O professor de Relações Internacionais da Uerj contou o deu uma guinada e levou o país a adotar estes costumes.
- O ponto de partida foi a Revolução Iraniana de 1979, onde se pôs fim à monarquia do Xá Mohammad Reza Pahlevi, um político que estabelecia bom diálogo com o Ocidente. Com a Revolução, introduziu-se outro sistema no qual política e religião passaram a se confundir. Não chega a ser uma teocracia propriamente, como muitos caracterizam. Porém, sem dúvida nenhuma, há pouco mais de 40 anos, a influência religiosa no agir e no fazer política no Irã é imenso - afirmou.
Os protestos após a morte de Mahsa Amini têm a ver com uma outra característica forte iraniana.
- Há uma influência em especial nestes protestos pelas críticas em relação ao vestuário, ao uso de véus e outras questões. Eles contestam a forma como o cotidiano passou a ser definido pelo rigor de uma religião islâmica em sua vertente xiita - afirmou o professor de Relações Internacionais da Uerj, ressaltando:
- O Irã é o grande representante da religião xiita. Com isto, acabou-se impondo um conjunto amplo de restrições individuais e por força de imposições que acabam tendo uma visão mais religiosa do que política - completou.
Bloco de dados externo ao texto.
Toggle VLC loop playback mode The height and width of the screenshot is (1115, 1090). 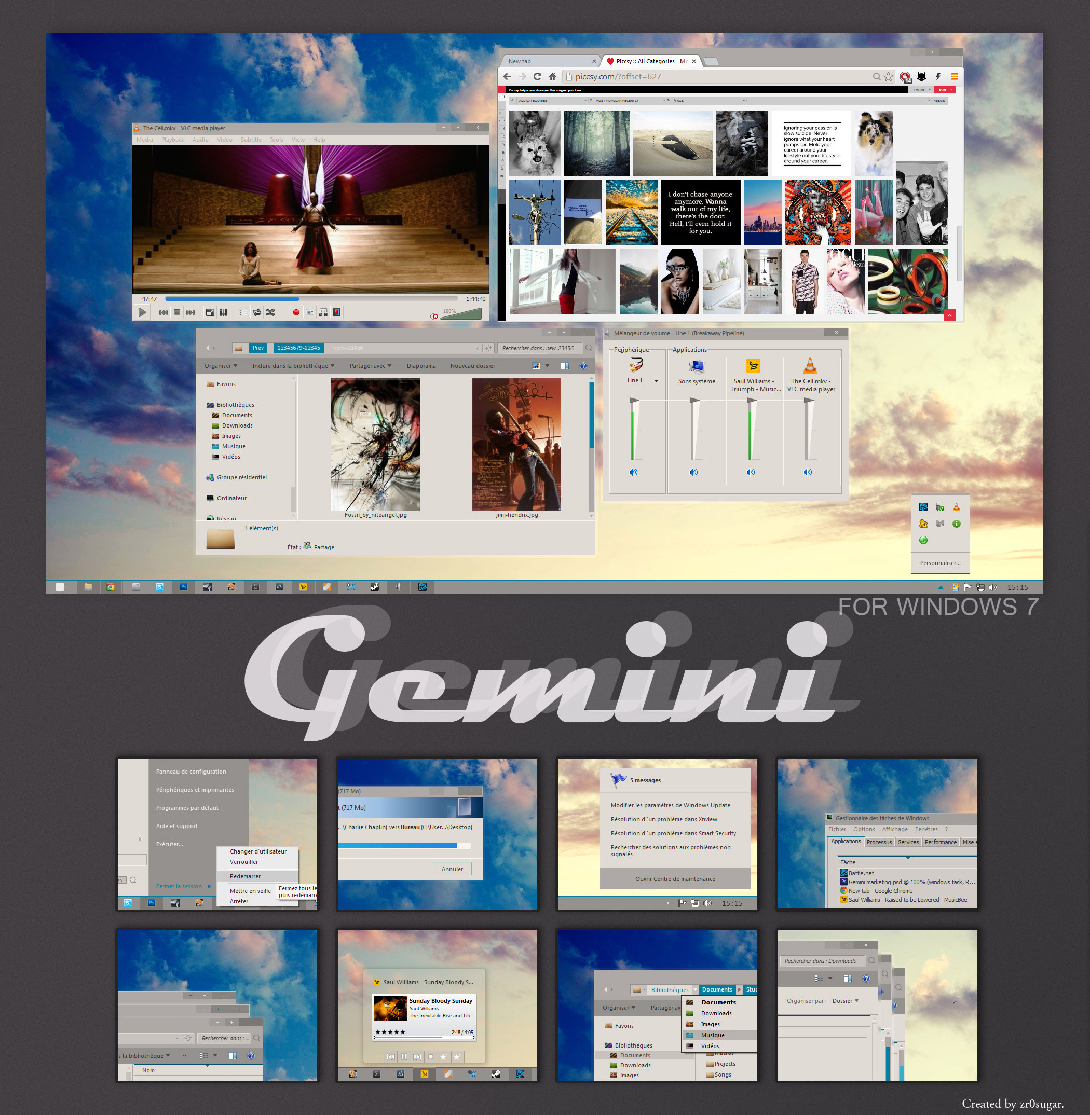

Desde 1981, nenhuma mulher tem a permissão para assistir a um jogo de futebol, mesmo que esteja acompanhada de um homem. Em 2019, o procurador-geral do país Mohamed Montezeri disse que se uma mulher assiste a homens com as pernas de fora praticando esportes estaria sendo guiada ao pecado.
- O aiatolá (atualmente Ali Khamenei) tem um poder político, não só religioso. Seu poder, muitas vezes, se sobrepõe ao do presidente iraniano - destacou Paulo Velasco.
Aos olhos do professor de Relações Internacionais da Uerj, a morte de Mahsa Amini deu margem para a revolta atual.
- A faísca da insatisfação geral foi a morte de Mahsa Amini. Porém, não são só os costumes que causam incômodo aos iranianos. Há uma crise econômica no país, que de alguma tem a ver com as sanções impostas pelos Estados Unidos. Estas sanções prejudicaram a economia do Irã, pois o país depende do petróleo e se viu esgarçado no seu dia a dia. Isso causou uma derrota dos moderados para o (atual presidente) Ebrahim Raisi, um político de linhagem mais conservadora. - disse Paulo Velasco.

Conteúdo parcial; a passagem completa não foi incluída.